What part of my logic do you not understand? You’ve demonstrated logic and mathematics for probability questions far more advanced and complex than this one. Investing a few minutes of time in analyzing the steps should bring brilliant illumination in understanding the logic. If there is a flaw in my logic, it should be discernable in one of the steps outlined above.
Here’s a list of all possible die rolls with all possible combinations of H/T for the three coins.

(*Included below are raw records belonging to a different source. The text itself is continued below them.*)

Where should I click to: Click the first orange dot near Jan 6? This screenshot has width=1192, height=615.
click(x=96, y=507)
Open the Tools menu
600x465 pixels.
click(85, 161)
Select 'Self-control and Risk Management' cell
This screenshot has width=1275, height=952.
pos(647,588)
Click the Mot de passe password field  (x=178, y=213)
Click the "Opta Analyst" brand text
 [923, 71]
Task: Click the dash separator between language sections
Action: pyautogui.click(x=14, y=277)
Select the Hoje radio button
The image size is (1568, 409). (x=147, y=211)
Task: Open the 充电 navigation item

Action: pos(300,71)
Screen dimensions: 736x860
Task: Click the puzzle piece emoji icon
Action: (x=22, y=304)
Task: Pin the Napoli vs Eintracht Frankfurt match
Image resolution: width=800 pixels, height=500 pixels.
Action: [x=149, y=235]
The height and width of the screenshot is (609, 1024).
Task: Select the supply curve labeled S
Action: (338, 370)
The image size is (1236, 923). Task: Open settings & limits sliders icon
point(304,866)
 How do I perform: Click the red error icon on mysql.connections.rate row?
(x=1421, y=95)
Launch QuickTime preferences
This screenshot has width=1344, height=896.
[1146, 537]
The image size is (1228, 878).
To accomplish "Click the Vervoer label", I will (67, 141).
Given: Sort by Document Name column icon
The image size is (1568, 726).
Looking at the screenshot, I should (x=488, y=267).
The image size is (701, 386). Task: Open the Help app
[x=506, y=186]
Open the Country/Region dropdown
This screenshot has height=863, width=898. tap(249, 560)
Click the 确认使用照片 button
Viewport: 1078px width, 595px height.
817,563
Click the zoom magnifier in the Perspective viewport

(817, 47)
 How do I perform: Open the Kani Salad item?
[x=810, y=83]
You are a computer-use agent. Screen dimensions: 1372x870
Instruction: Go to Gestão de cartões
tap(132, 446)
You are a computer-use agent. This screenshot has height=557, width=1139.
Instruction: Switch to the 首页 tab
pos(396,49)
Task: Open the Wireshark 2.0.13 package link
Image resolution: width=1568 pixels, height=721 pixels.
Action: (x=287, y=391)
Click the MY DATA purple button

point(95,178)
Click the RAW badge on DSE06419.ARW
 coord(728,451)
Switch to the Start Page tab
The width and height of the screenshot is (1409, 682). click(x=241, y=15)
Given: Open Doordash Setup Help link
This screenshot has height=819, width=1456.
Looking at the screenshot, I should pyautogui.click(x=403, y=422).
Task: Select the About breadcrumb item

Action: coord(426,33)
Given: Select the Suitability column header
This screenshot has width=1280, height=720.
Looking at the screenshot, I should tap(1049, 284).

\(\begin{array}{|c|c|c|} \hline 1& 6 & HHH\\ 2& 6 & HHT\\ 3& 6 & HTH\\ 4& 6 & HTT\\ 5& 6 &THH\\ 6& 6 &THT\\ 7& 6 &TTH\\ 8& 6 &TTT\\ \hline \end{array} \) \(\begin{array}{|c|c|c|} \hline 9& 5 & HHH\\ 10& 5 & HHT\\ 11& 5 & HTH\\ 12& 5 & HTT\\ 13& 5 &THH\\ 14& 5 &THT\\ 15& 5 &TTH\\ 16& 5 &TTT\\ \hline \end{array} \) \(\begin{array}{|c|c|c|} \hline 17& 4 & HHH\\ 18& 4 & HHT\\ 19& 4 & HTH\\ 20& 4 & HTT\\ 21& 4 &THH\\ 22& 4 &THT\\ 23& 4 &TTH\\ 24& 4 &TTT\\ \hline \end{array} \) \(\begin{array}{|c|c|c|} \hline 25& 3 & HHH\\ 26& 3 & HHT\\ 27& 3 & HTH\\ 28& 3 & HTT\\ 29& 3 &THH\\ 30& 3 &THT\\ 31& 3 &TTH\\ 32& 3 &TTT\\ \hline \end{array} \) \(\begin{array}{|c|c|c|} \hline 33& 2 & HHH\\ 34& 2 & HHT\\ 35& 2 & HTH\\ 36& 2 & HTT\\ 37& 2 &THH\\ 38& 2 &THT\\ 39& 2 &TTH\\ 40& 2 &TTT\\ \hline \end{array} \) \(\begin{array}{|c|c|c|} \hline 41& 1 & HHH\\ 42& 1 & HHT\\ 43& 1 & HTH\\ 44& 1 & HTT\\ 45& 1 &THH\\ 46& 1 &THT\\ 47& 1 &TTH\\ 48& 1 &TTT\\ \hline \end{array} \)
Randomly pick a number from 1 to 48, and then do it again.
To me, the logic and math used for the tabulation of these simultaneous events seems simple and straightforward. The only complexity, which seems trivial after a full view, comes from the relative time (dimension) introduced in the question by use of the word “before,” What is the probability that I flip three heads twice in a row before I roll two 6's twice in a row?
This necessitates setting up an equation to calculate a probability that one event (two sequential sixes) occurs BEFORE another event (two sequential sets of three-heads) occurs. This requires factoring out non successes –where neither a six nor a set of three heads occurs, leaving only the successes of the die or the coins.
After factoring, (28.125%) of the twin events in the sample set will have a success for either the die or the set of coins. There are no ties in this sample set: if the three heads appear simultaneously with a six on the die, twice in two events then the coins have the success because the six has to appear twice BEFORE the set of three-heads occurs. In this space, the coins are successful (44.44%) of the time and the die is successful (66.66%) time. This means randomly sampling from this set will produce a selection where the coins are successful (44.44%) of the time time when compared to the die.
So the probability that a set of 3 coins has three heads twice in sequence before a die has two sixes in sequence is (44.44%).
GA